La déclaration fiscale des enfants majeurs soulève de nombreuses questions chez les parents. Entre rattachement, déduction de pension alimentaire et cas particuliers liés au handicap, les règles fiscales peuvent sembler complexes. Décryptage des options qui s’offrent aux contribuables cette année.
L’obligation de déclaration individuelle après 25 ans
Un enfant né en octobre 1999 devra effectuer sa propre déclaration fiscale en 2026. La raison est simple : il a dépassé l’âge limite de 25 ans au 1er janvier 2025.
Cette règle s’applique de manière systématique, sauf dans des situations très spécifiques liées au handicap. Les parents ne peuvent donc plus le rattacher automatiquement à leur foyer fiscal.
La déduction de la pension alimentaire : mode d’emploi
Les parents conservent néanmoins la possibilité de déduire la pension alimentaire versée à leur enfant majeur. Cette disposition fiscale offre un avantage non négligeable.
Les montants et conditions applicables
La déduction s’élève à un maximum de 6 855 euros pour l’année 2025. Les parents doivent reporter cette somme dans la case 6EL de leur déclaration de revenus.
Attention toutefois : l’administration fiscale peut exiger des justificatifs. Les parents doivent donc conserver toutes les preuves de versement effectif en cas de contrôle.
Les obligations de l’enfant bénéficiaire
De son côté, l’enfant majeur doit déclarer les sommes perçues de ses parents. Ces montants, jusqu’à 6 855 euros, constituent un revenu imposable.

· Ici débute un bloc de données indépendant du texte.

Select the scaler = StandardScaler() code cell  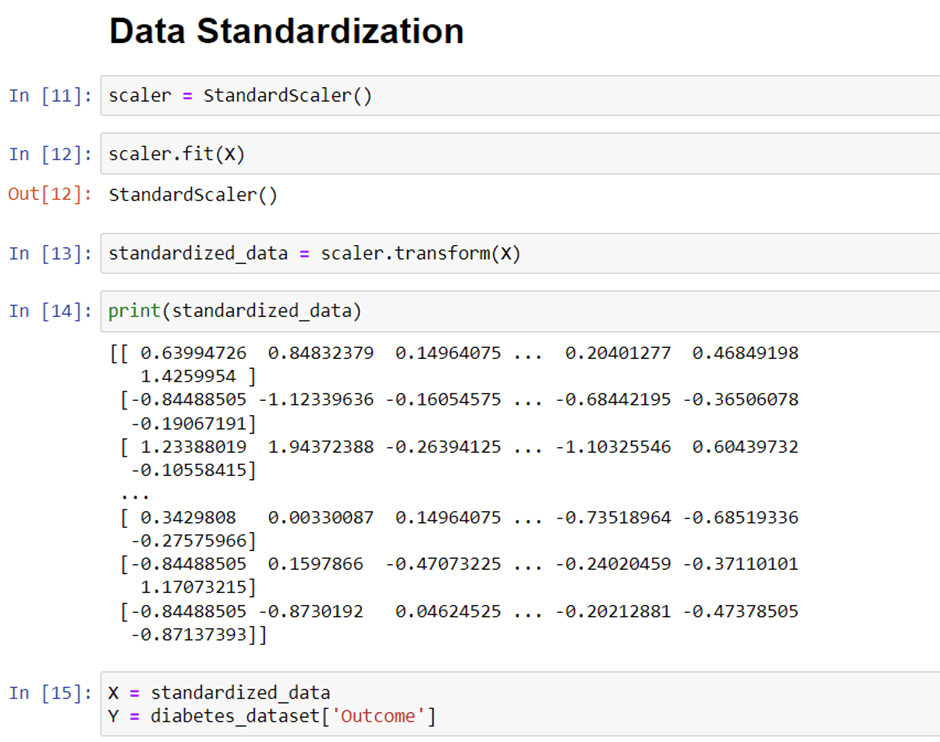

Il convient de les mentionner dans la case 1AO de sa déclaration personnelle. Cette réciprocité garantit la cohérence du système fiscal.
Le rattachement des enfants majeurs en situation de handicap
Une exception importante concerne les enfants handicapés. Ces derniers peuvent rester rattachés au foyer fiscal parental, quel que soit leur âge.
Les conditions d’éligibilité
L’enfant doit posséder une carte d’invalidité d’au moins 80% ou une carte mobilité inclusion mentionnant “invalidité”. Cette condition médicale ouvre des droits fiscaux spécifiques.
Les parents doivent cocher la case F de leur déclaration, ou la case H en cas de garde alternée. Ils peuvent également utiliser la case G, ou la case I pour une garde partagée.
L’avantage fiscal accordé
Ce rattachement procure une part supplémentaire dans le calcul du quotient familial. Cette disposition allège significativement la charge fiscale des familles concernées.